▶ **EXTRACTED DATA**
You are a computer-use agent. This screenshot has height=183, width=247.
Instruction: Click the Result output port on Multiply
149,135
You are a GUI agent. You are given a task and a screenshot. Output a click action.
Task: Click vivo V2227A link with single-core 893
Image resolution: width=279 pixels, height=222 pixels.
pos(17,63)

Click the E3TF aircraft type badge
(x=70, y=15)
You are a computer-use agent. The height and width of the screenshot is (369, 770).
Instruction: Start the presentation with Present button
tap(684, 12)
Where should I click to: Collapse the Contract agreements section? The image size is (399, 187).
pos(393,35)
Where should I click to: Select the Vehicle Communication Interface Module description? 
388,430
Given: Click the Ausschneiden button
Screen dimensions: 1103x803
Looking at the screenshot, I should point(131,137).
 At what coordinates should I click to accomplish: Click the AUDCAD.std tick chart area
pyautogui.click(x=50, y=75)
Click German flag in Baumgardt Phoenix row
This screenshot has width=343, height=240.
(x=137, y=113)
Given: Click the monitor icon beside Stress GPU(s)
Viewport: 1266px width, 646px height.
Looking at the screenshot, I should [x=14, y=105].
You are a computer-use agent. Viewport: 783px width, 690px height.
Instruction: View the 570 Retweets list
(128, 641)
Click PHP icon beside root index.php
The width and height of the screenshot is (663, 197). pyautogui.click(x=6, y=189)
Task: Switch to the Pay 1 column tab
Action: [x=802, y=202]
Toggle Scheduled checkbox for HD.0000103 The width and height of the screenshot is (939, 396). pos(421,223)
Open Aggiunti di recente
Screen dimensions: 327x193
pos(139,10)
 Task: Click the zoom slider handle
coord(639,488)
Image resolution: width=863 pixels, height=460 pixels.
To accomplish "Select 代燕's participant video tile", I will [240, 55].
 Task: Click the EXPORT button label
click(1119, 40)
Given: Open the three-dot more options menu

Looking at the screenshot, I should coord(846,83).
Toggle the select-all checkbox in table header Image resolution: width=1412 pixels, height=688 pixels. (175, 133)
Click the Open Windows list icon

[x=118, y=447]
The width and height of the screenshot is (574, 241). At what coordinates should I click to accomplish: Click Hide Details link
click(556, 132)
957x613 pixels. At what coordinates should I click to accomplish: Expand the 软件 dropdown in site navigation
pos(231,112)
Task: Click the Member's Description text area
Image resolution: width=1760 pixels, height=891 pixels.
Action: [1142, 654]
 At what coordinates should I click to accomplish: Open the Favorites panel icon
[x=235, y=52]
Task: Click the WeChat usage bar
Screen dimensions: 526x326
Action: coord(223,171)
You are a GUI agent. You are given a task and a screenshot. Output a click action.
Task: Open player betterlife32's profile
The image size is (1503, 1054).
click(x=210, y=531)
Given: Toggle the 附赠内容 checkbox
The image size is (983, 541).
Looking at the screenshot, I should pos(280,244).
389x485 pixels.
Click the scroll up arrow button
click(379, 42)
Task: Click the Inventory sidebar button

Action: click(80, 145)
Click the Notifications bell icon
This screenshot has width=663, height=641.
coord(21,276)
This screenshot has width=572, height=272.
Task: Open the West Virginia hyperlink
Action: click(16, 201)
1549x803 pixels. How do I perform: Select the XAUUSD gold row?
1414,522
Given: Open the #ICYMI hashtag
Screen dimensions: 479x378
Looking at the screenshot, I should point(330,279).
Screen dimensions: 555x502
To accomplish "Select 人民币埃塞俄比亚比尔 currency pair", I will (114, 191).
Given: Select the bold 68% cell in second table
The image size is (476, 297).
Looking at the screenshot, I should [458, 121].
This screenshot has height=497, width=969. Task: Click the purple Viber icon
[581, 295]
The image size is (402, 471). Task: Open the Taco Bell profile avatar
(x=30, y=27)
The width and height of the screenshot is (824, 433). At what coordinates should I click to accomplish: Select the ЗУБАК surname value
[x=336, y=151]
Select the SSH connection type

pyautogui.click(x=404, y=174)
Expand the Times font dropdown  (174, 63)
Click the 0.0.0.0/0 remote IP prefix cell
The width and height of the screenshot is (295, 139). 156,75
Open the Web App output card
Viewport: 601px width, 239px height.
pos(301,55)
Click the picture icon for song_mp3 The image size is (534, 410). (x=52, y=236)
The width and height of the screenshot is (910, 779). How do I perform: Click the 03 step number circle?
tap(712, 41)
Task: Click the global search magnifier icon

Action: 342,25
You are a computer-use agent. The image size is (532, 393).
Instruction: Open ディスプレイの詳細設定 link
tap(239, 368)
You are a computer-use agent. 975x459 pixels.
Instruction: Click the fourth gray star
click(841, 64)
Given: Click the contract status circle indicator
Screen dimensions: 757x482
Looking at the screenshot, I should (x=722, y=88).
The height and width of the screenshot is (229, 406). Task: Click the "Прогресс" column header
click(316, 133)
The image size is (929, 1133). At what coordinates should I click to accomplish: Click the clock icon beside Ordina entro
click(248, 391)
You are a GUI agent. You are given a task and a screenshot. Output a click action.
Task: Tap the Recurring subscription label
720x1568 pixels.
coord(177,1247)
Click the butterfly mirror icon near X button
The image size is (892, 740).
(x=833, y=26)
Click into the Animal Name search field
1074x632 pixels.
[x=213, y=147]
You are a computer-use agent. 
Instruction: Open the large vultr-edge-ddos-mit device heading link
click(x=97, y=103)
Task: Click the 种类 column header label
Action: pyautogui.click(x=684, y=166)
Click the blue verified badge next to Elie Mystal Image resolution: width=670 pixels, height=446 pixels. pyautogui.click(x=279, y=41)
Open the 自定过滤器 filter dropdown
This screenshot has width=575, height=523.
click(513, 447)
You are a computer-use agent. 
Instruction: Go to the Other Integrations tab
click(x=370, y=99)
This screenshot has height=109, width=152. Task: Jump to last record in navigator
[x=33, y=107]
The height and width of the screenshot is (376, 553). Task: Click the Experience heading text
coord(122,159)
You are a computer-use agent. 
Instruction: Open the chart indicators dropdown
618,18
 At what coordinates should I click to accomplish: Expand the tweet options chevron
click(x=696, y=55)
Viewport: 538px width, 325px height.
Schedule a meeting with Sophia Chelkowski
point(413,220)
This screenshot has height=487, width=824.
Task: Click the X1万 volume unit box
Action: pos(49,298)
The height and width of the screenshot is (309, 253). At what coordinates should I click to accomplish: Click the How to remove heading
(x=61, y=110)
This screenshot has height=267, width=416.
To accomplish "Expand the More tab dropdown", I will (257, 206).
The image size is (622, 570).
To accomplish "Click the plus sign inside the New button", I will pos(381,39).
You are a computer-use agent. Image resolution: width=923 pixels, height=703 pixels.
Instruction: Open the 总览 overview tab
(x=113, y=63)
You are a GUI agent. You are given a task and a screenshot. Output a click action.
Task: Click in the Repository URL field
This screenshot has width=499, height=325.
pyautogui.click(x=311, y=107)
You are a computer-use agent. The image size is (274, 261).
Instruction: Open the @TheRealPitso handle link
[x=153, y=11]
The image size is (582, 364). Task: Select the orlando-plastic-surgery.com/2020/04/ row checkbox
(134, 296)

▶ **WHAT YOU WILL DO**
Reproduce every line of the data so that nothing differs from the original.

▶ **ANSWER TO THE PROBLEM**
You are a computer-use agent. This screenshot has height=183, width=247.
Instruction: Click the Result output port on Multiply
149,135
You are a GUI agent. You are given a task and a screenshot. Output a click action.
Task: Click vivo V2227A link with single-core 893
Image resolution: width=279 pixels, height=222 pixels.
pos(17,63)

Click the E3TF aircraft type badge
(x=70, y=15)
You are a computer-use agent. The height and width of the screenshot is (369, 770).
Instruction: Start the presentation with Present button
tap(684, 12)
Where should I click to: Collapse the Contract agreements section? The image size is (399, 187).
pos(393,35)
Where should I click to: Select the Vehicle Communication Interface Module description? 
388,430
Given: Click the Ausschneiden button
Screen dimensions: 1103x803
Looking at the screenshot, I should point(131,137).
 At what coordinates should I click to accomplish: Click the AUDCAD.std tick chart area
pyautogui.click(x=50, y=75)
Click German flag in Baumgardt Phoenix row
This screenshot has width=343, height=240.
(x=137, y=113)
Given: Click the monitor icon beside Stress GPU(s)
Viewport: 1266px width, 646px height.
Looking at the screenshot, I should [x=14, y=105].
You are a computer-use agent. Viewport: 783px width, 690px height.
Instruction: View the 570 Retweets list
(128, 641)
Click PHP icon beside root index.php
The width and height of the screenshot is (663, 197). pyautogui.click(x=6, y=189)
Task: Switch to the Pay 1 column tab
Action: [x=802, y=202]
Toggle Scheduled checkbox for HD.0000103 The width and height of the screenshot is (939, 396). pos(421,223)
Open Aggiunti di recente
Screen dimensions: 327x193
pos(139,10)
 Task: Click the zoom slider handle
coord(639,488)
Image resolution: width=863 pixels, height=460 pixels.
To accomplish "Select 代燕's participant video tile", I will [240, 55].
 Task: Click the EXPORT button label
click(1119, 40)
Given: Open the three-dot more options menu

Looking at the screenshot, I should coord(846,83).
Toggle the select-all checkbox in table header Image resolution: width=1412 pixels, height=688 pixels. (175, 133)
Click the Open Windows list icon

[x=118, y=447]
The width and height of the screenshot is (574, 241). At what coordinates should I click to accomplish: Click Hide Details link
click(556, 132)
957x613 pixels. At what coordinates should I click to accomplish: Expand the 软件 dropdown in site navigation
pos(231,112)
Task: Click the Member's Description text area
Image resolution: width=1760 pixels, height=891 pixels.
Action: [1142, 654]
 At what coordinates should I click to accomplish: Open the Favorites panel icon
[x=235, y=52]
Task: Click the WeChat usage bar
Screen dimensions: 526x326
Action: coord(223,171)
You are a GUI agent. You are given a task and a screenshot. Output a click action.
Task: Open player betterlife32's profile
The image size is (1503, 1054).
click(x=210, y=531)
Given: Toggle the 附赠内容 checkbox
The image size is (983, 541).
Looking at the screenshot, I should pos(280,244).
389x485 pixels.
Click the scroll up arrow button
click(379, 42)
Task: Click the Inventory sidebar button

Action: click(80, 145)
Click the Notifications bell icon
This screenshot has width=663, height=641.
coord(21,276)
This screenshot has width=572, height=272.
Task: Open the West Virginia hyperlink
Action: click(16, 201)
1549x803 pixels. How do I perform: Select the XAUUSD gold row?
1414,522
Given: Open the #ICYMI hashtag
Screen dimensions: 479x378
Looking at the screenshot, I should point(330,279).
Screen dimensions: 555x502
To accomplish "Select 人民币埃塞俄比亚比尔 currency pair", I will (114, 191).
Given: Select the bold 68% cell in second table
The image size is (476, 297).
Looking at the screenshot, I should [458, 121].
This screenshot has height=497, width=969. Task: Click the purple Viber icon
[581, 295]
The image size is (402, 471). Task: Open the Taco Bell profile avatar
(x=30, y=27)
The width and height of the screenshot is (824, 433). At what coordinates should I click to accomplish: Select the ЗУБАК surname value
[x=336, y=151]
Select the SSH connection type

pyautogui.click(x=404, y=174)
Expand the Times font dropdown  (174, 63)
Click the 0.0.0.0/0 remote IP prefix cell
The width and height of the screenshot is (295, 139). 156,75
Open the Web App output card
Viewport: 601px width, 239px height.
pos(301,55)
Click the picture icon for song_mp3 The image size is (534, 410). (x=52, y=236)
The width and height of the screenshot is (910, 779). How do I perform: Click the 03 step number circle?
tap(712, 41)
Task: Click the global search magnifier icon

Action: 342,25
You are a computer-use agent. The image size is (532, 393).
Instruction: Open ディスプレイの詳細設定 link
tap(239, 368)
You are a computer-use agent. 975x459 pixels.
Instruction: Click the fourth gray star
click(841, 64)
Given: Click the contract status circle indicator
Screen dimensions: 757x482
Looking at the screenshot, I should (x=722, y=88).
The height and width of the screenshot is (229, 406). Task: Click the "Прогресс" column header
click(316, 133)
The image size is (929, 1133). At what coordinates should I click to accomplish: Click the clock icon beside Ordina entro
click(248, 391)
You are a GUI agent. You are given a task and a screenshot. Output a click action.
Task: Tap the Recurring subscription label
720x1568 pixels.
coord(177,1247)
Click the butterfly mirror icon near X button
The image size is (892, 740).
(x=833, y=26)
Click into the Animal Name search field
1074x632 pixels.
[x=213, y=147]
You are a computer-use agent. 
Instruction: Open the large vultr-edge-ddos-mit device heading link
click(x=97, y=103)
Task: Click the 种类 column header label
Action: pyautogui.click(x=684, y=166)
Click the blue verified badge next to Elie Mystal Image resolution: width=670 pixels, height=446 pixels. pyautogui.click(x=279, y=41)
Open the 自定过滤器 filter dropdown
This screenshot has width=575, height=523.
click(513, 447)
You are a computer-use agent. 
Instruction: Go to the Other Integrations tab
click(x=370, y=99)
This screenshot has height=109, width=152. Task: Jump to last record in navigator
[x=33, y=107]
The height and width of the screenshot is (376, 553). Task: Click the Experience heading text
coord(122,159)
You are a computer-use agent. 
Instruction: Open the chart indicators dropdown
618,18
 At what coordinates should I click to accomplish: Expand the tweet options chevron
click(x=696, y=55)
Viewport: 538px width, 325px height.
Schedule a meeting with Sophia Chelkowski
point(413,220)
This screenshot has height=487, width=824.
Task: Click the X1万 volume unit box
Action: pos(49,298)
The height and width of the screenshot is (309, 253). At what coordinates should I click to accomplish: Click the How to remove heading
(x=61, y=110)
This screenshot has height=267, width=416.
To accomplish "Expand the More tab dropdown", I will (257, 206).
The image size is (622, 570).
To accomplish "Click the plus sign inside the New button", I will pos(381,39).
You are a computer-use agent. Image resolution: width=923 pixels, height=703 pixels.
Instruction: Open the 总览 overview tab
(x=113, y=63)
You are a GUI agent. You are given a task and a screenshot. Output a click action.
Task: Click in the Repository URL field
This screenshot has width=499, height=325.
pyautogui.click(x=311, y=107)
You are a computer-use agent. The image size is (274, 261).
Instruction: Open the @TheRealPitso handle link
[x=153, y=11]
The image size is (582, 364). Task: Select the orlando-plastic-surgery.com/2020/04/ row checkbox
(134, 296)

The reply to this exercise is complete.